*** Opening Supplied records ***
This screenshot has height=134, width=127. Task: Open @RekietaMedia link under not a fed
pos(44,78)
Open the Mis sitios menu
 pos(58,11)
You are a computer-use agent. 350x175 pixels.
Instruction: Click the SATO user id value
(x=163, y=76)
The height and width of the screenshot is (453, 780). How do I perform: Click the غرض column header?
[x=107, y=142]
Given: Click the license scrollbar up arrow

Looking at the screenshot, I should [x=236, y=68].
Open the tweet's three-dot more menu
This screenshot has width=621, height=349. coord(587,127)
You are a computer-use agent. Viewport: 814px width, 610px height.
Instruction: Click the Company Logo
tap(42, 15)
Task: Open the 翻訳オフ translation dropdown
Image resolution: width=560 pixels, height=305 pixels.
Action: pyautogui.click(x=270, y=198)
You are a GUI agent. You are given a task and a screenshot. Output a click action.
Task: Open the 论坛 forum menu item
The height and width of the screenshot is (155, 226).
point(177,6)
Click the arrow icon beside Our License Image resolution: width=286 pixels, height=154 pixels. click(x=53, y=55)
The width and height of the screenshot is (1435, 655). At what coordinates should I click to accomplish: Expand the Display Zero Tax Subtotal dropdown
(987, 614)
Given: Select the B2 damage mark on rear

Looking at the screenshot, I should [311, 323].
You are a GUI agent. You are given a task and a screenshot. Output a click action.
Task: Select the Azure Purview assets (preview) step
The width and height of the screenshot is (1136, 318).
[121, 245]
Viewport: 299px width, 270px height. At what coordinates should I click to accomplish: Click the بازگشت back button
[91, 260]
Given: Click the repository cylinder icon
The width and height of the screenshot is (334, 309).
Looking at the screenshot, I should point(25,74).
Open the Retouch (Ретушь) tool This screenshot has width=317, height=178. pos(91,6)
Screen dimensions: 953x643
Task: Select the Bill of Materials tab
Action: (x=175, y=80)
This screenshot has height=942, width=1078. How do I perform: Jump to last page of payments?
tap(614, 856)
*** Closing Supplied records ***
> [Aim of the exercise]: Above are the records; copy exactly the lines from the line with "Instruction: Click the SATO user id value" through the line with "Given: Click the repository cylinder icon", both included.

> [Task solution]:
Instruction: Click the SATO user id value
(x=163, y=76)
The height and width of the screenshot is (453, 780). How do I perform: Click the غرض column header?
[x=107, y=142]
Given: Click the license scrollbar up arrow

Looking at the screenshot, I should [x=236, y=68].
Open the tweet's three-dot more menu
This screenshot has width=621, height=349. coord(587,127)
You are a computer-use agent. Viewport: 814px width, 610px height.
Instruction: Click the Company Logo
tap(42, 15)
Task: Open the 翻訳オフ translation dropdown
Image resolution: width=560 pixels, height=305 pixels.
Action: pyautogui.click(x=270, y=198)
You are a GUI agent. You are given a task and a screenshot. Output a click action.
Task: Open the 论坛 forum menu item
The height and width of the screenshot is (155, 226).
point(177,6)
Click the arrow icon beside Our License Image resolution: width=286 pixels, height=154 pixels. click(x=53, y=55)
The width and height of the screenshot is (1435, 655). At what coordinates should I click to accomplish: Expand the Display Zero Tax Subtotal dropdown
(987, 614)
Given: Select the B2 damage mark on rear

Looking at the screenshot, I should [311, 323].
You are a GUI agent. You are given a task and a screenshot. Output a click action.
Task: Select the Azure Purview assets (preview) step
The width and height of the screenshot is (1136, 318).
[121, 245]
Viewport: 299px width, 270px height. At what coordinates should I click to accomplish: Click the بازگشت back button
[91, 260]
Given: Click the repository cylinder icon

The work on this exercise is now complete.